• [BRONFRAGMENT]:

┄┄┄┄┄┄┄┄┄┄┄┄┄┄┄┄┄┄┄┄

Dit is een goede beveiliging, want twee grote priemgetallen zijn vrij makkelijk te vermenigvuldigen, maar om een groot getal te ontbinden in priemgetallen is heel moeilijk. Daarvoor voldoen op dit moment de beste computers niet eens. De boodschap is dus volstrekt veilig zolang de twee priemgetallen maar groot genoeg gekozen worden.


1 Euclides, ook Euclides van Alexandrië genoemd, was een wiskundige, die rond het jaar 300 v.Chr. werkzaam was in de bibliotheek van Alexandrië.
Euclides wordt vaak de “vader van de meetkunde” genoemd. Hij leefde tijdens het bewind van Ptolemaeus de Eerste (323-283 v.Chr.) in Alexandrië.

┄┄┄┄┄┄┄┄┄┄┄┄┄┄┄┄┄┄┄┄

• [AANGELEVERD MATERIAAL]:
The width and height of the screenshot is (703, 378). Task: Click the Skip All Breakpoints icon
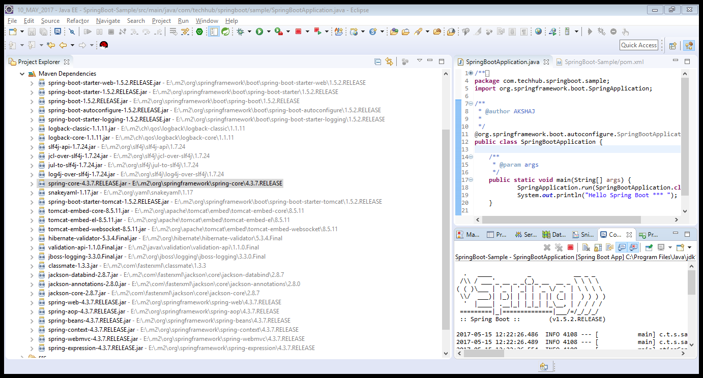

┄┄┄┄┄┄┄┄┄┄┄┄┄┄┄┄┄┄┄┄

• [OPGAVEN]:
1. Beoordeel voor elk van de onderstaande uitspraken of die klopt met het bronfragment. Antwoord per uitspraak met ja of nee en citeer letterlijk de woorden uit het fragment die de doorslag geven.
(a) De beste computers van dit moment kunnen een groot getal in priemgetallen ontbinden.
(b) Euclides was rond 300 v.Chr. werkzaam in de bibliotheek van Alexandrië.
(c) Euclides leefde tijdens het bewind van Ptolemaeus de Tweede.
2. Schrijf uit het bronfragment woordelijk het stuk over dat loopt van "Dit is een goede" tot en met "de bibliotheek van Alexandrië.".

• [UITWERKINGEN]:
1.
(a) Nee: "Daarvoor voldoen op dit moment de beste computers niet eens."
(b) Ja: "die rond het jaar 300 v.Chr. werkzaam was in de bibliotheek van Alexandrië"
(c) Nee: "Hij leefde tijdens het bewind van Ptolemaeus de Eerste (323-283 v.Chr.) in Alexandrië."

2.
Dit is een goede beveiliging, want twee grote priemgetallen zijn vrij makkelijk te vermenigvuldigen, maar om een groot getal te ontbinden in priemgetallen is heel moeilijk. Daarvoor voldoen op dit moment de beste computers niet eens. De boodschap is dus volstrekt veilig zolang de twee priemgetallen maar groot genoeg gekozen worden.


1 Euclides, ook Euclides van Alexandrië genoemd, was een wiskundige, die rond het jaar 300 v.Chr. werkzaam was in de bibliotheek van Alexandrië.